Monday, April 18, 2011

How to Calculate a Stock Price Index

A stock price index is a good way to measure any subsection of the stock market, from a particular industry to market size. Common indexes are the Wilshire 5000 or the S&P 500. The most popular and quoted index is the Dow Jones Industrial Average (DJIA), which is a price-weighted index of 30 blue chip stocks.

  • Step 1- Gather the stock price information for five listed stocks of your choice going back 20 days or one month. You can find this information on Yahoo! Finance by entering a ticker symbol in "Get Quotes" and clicking on "Historical Prices" in the left-hand pane. You will also need the number of shares outstanding.

  • Step 2Choose a starting point or base period for your stock. It can be the first day of the range selected in Step 1. Create three columns in a spreadsheet or on paper. Make one column for the date (Column A), one for the stock (Column B) and one for the price of the stock (Column C).

  • Step 3Sum Column C (the price of the stock) and divide by five (the number of stocks in your index). This is your price-weighted average. Those stocks with higher prices will affect this average more than price fluctuations in lower-priced stocks. It is the easiest way to calculate stock price index; however, it does not take the size of the company into consideration.

  • Step 4Calculate market value weighted index. Unlike the price weighted index, the market value weighted index considers company size. Create a Column D with the number of shares outstanding for each stock in the price weighted index. Multiply the number of shares (Column D) by the price (Column C). This is the market capitalization. Let's name this Column E. Sum Column E and divide by five. This is the market value weighted index. A small change in price for a big company will have a greater affect on the value of the overall index value for a market weighted index. This is also known as a capitalization value-weighted index.
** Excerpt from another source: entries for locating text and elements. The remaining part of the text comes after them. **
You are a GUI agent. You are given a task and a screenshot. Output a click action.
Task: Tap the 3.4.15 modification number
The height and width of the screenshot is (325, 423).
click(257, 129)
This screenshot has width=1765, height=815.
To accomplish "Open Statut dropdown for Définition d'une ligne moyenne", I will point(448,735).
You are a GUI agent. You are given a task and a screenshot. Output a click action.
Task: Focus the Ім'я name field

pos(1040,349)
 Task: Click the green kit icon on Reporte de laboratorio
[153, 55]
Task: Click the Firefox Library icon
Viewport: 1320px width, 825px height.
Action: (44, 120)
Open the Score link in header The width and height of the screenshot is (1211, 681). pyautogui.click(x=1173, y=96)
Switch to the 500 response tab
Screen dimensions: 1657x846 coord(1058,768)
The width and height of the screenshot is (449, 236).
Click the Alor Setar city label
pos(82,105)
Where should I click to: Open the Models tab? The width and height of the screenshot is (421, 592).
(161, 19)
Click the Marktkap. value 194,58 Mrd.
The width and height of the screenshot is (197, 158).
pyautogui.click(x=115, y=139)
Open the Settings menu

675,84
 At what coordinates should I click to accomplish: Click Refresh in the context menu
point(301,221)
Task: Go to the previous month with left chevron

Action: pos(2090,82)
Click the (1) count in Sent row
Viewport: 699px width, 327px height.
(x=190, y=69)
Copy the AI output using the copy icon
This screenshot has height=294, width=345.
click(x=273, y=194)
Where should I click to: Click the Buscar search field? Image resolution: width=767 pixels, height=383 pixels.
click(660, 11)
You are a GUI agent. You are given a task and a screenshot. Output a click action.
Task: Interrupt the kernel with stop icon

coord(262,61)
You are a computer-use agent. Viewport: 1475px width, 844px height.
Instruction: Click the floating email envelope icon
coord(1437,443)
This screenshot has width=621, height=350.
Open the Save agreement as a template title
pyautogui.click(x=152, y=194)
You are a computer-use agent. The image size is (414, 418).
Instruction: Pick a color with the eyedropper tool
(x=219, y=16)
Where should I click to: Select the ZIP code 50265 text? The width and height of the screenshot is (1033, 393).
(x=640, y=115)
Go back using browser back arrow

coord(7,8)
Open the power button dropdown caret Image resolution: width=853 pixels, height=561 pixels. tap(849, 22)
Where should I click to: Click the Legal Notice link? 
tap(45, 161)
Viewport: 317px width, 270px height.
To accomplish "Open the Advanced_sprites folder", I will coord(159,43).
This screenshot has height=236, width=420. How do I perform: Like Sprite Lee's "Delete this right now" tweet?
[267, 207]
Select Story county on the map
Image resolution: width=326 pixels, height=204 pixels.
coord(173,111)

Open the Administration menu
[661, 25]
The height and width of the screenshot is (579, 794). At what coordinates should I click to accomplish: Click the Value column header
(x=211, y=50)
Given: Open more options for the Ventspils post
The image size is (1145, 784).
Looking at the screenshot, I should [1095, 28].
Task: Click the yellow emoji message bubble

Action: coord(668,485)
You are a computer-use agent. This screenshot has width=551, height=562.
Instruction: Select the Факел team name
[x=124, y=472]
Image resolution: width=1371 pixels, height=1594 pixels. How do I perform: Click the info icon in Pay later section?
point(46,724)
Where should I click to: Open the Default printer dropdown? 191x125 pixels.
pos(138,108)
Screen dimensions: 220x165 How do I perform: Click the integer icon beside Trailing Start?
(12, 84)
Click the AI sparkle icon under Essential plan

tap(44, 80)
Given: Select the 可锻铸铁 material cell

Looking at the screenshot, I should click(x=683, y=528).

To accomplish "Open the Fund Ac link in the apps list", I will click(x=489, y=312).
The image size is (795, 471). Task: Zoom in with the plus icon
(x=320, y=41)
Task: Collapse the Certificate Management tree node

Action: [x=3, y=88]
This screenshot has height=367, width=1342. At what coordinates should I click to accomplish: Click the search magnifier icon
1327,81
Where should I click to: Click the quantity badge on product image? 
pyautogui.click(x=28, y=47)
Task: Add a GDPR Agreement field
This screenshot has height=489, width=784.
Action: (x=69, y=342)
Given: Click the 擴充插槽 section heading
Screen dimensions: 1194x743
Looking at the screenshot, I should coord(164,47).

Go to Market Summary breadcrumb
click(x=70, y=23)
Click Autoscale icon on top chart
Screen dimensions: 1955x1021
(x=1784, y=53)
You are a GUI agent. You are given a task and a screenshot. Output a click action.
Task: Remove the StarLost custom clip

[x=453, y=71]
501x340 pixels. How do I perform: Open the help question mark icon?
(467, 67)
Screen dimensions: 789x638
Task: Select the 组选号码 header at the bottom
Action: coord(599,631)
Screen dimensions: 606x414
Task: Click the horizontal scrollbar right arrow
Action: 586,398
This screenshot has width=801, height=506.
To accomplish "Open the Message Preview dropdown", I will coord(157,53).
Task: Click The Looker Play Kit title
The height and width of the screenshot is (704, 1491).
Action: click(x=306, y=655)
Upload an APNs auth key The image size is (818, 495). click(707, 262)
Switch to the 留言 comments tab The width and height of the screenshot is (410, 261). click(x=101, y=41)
  • Step 5Calculate a modified market capitalization stock index. This is a combination of the price and market-value weighted index. It is calculated in the same way as a market-value weighted index, but a cap (or limit) is set on the largest stocks. Using the example above, you can use an arbitrary cap of 25 percent of the total index value. That is, any stock that represents over 25 percent of the average of Column E should be capped for price fluctuations. This has the affect of "un-weighting" the larger market cap stocks in your index.